Stop taking potshots at each other in the press. Choose a neutral third party both sides can trust. Start talking. And realize that ultimately you both may have the same goal.

That's the advice that national specialists in mediation and negotiation have for the Catholic Archdiocese of Boston and groups of angry lay people who are in a tense standoff over planned church closings, including sit-ins through which parishioners in Weymouth and Sudbury aim to prevent their churches from being shuttered and sold.

The increasingly intractable dispute has fascinated mediation specialists, who say it could be used as a textbook study of conflict resolution because of the high stakes involved and because of the deep distrust and psychological baggage that the two sides bring to the table.

But that does not mean that the differences cannot be overcome, said Robert Mnookin, a professor at Harvard Law School who is chairman of the university's Program on Negotiation.

"In the real world, you often have to negotiate with and make deals with people you don't entirely trust," said Mnookin, who is working with Israeli and Palestinian groups on the issue of Israeli settlements in the occupied territories. "In the mediations I am involved in, the parties rarely trust each other."

The sit-ins by parishioners of St. Albert the Great Parish in Weymouth and St. Anselm Parish in Sudbury are the most extreme reaction to plans by the archdiocese to close 82 churches by the end of the year. Archbishop Sean P. O'Malley has said the reorganization is crucial to the long-term financial and spiritual health of the archdiocese, but protesters say they have not been allowed to make a case for their parishes to remain open.

For its part, the archdiocese suggested in a recent editorial in The Pilot, its official newspaper, that the protesters at the relatively wealthy parishes are putting their wants ahead of the poor populations served by the Catholic Church.
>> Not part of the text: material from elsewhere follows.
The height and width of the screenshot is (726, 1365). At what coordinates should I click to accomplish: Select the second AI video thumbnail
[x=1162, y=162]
The protesters, meanwhile, have said in news conferences and interviews that archdiocesan officials, whose credibility has been damaged by the clergy sexual abuse scandal, are disingenuously sacrificing healthy parishes to cover their mistakes.
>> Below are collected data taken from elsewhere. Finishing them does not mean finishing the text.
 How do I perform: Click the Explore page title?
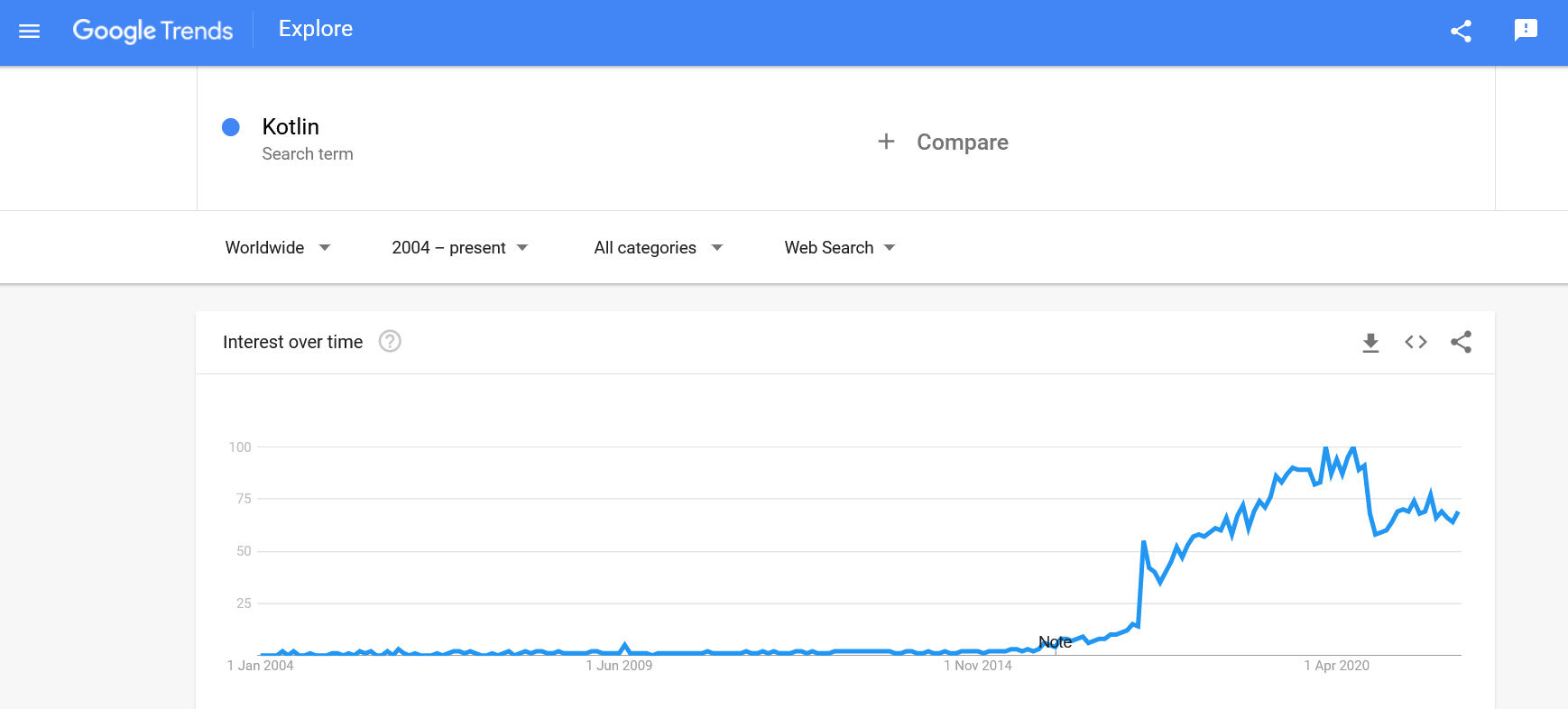pyautogui.click(x=316, y=29)
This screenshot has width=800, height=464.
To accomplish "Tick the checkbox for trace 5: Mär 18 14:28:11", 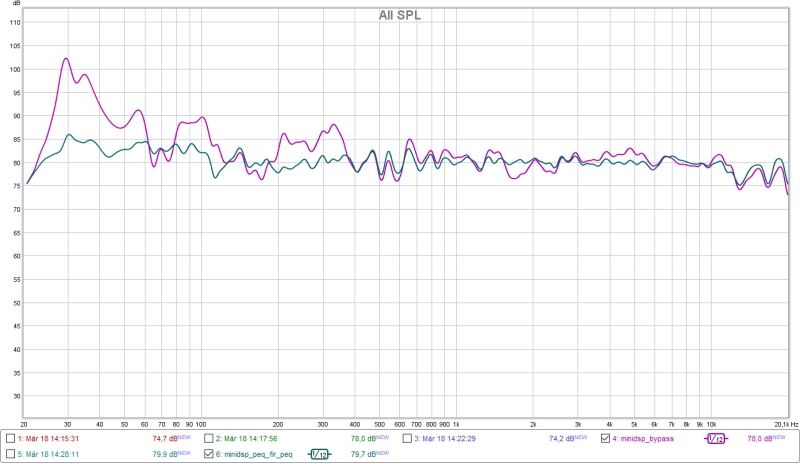I will coord(10,454).
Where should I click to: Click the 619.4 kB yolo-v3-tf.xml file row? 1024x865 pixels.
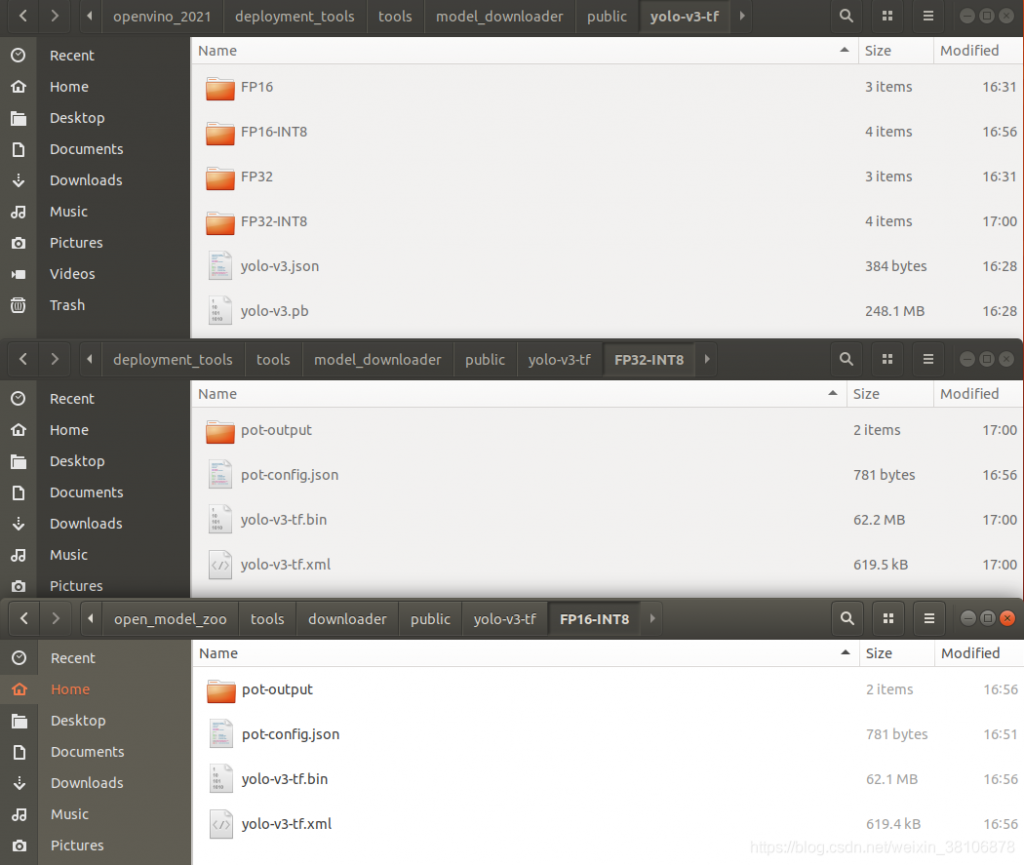[286, 824]
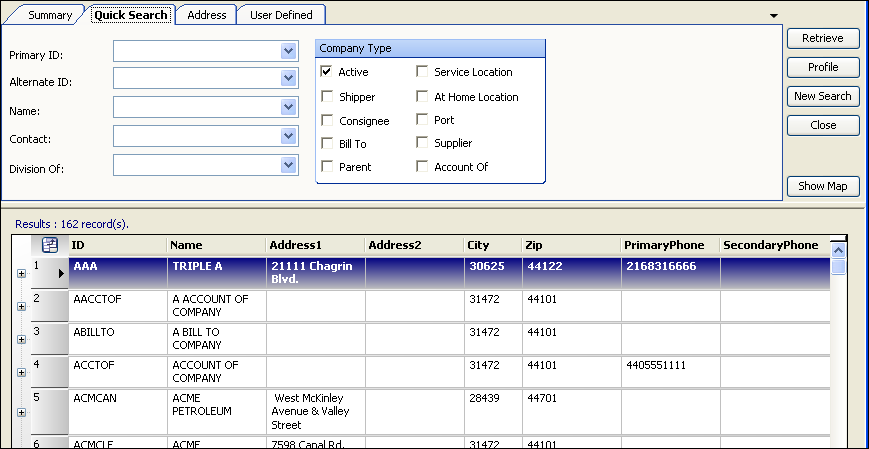Image resolution: width=869 pixels, height=449 pixels.
Task: Select the ACME PETROLEUM row
Action: tap(204, 405)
If allowed to continue, mediation specialists said, the standoff is a lose-lose proposition.

"What's the no-agreement scenario for the church, to go in there and forcibly remove the parishioners who care deeply about their church? And what are the parishioners going to do, move in there forever?" said Ericka B. Gray, an adjunct professor at Boston College Law School who runs a website, DisputEd.com, with mediation information.

After initially taking a hands-off approach, O'Malley has met with priests at the angriest parishes over the last week and has sent emissaries to the Weymouth church to try to calm the conflict.

Jack Ryan, a leader of the St. Anselm protest in Sudbury, said this week that a true third party, such as a mediator "that both sides can agree on and trust" would be more effective.

But a church spokesman, the Rev. Christopher J. Coyne, said the church has no plans to hire an outside mediator, but is looking for "well-respected people in the community and not part of the closing process" to act as intermediaries.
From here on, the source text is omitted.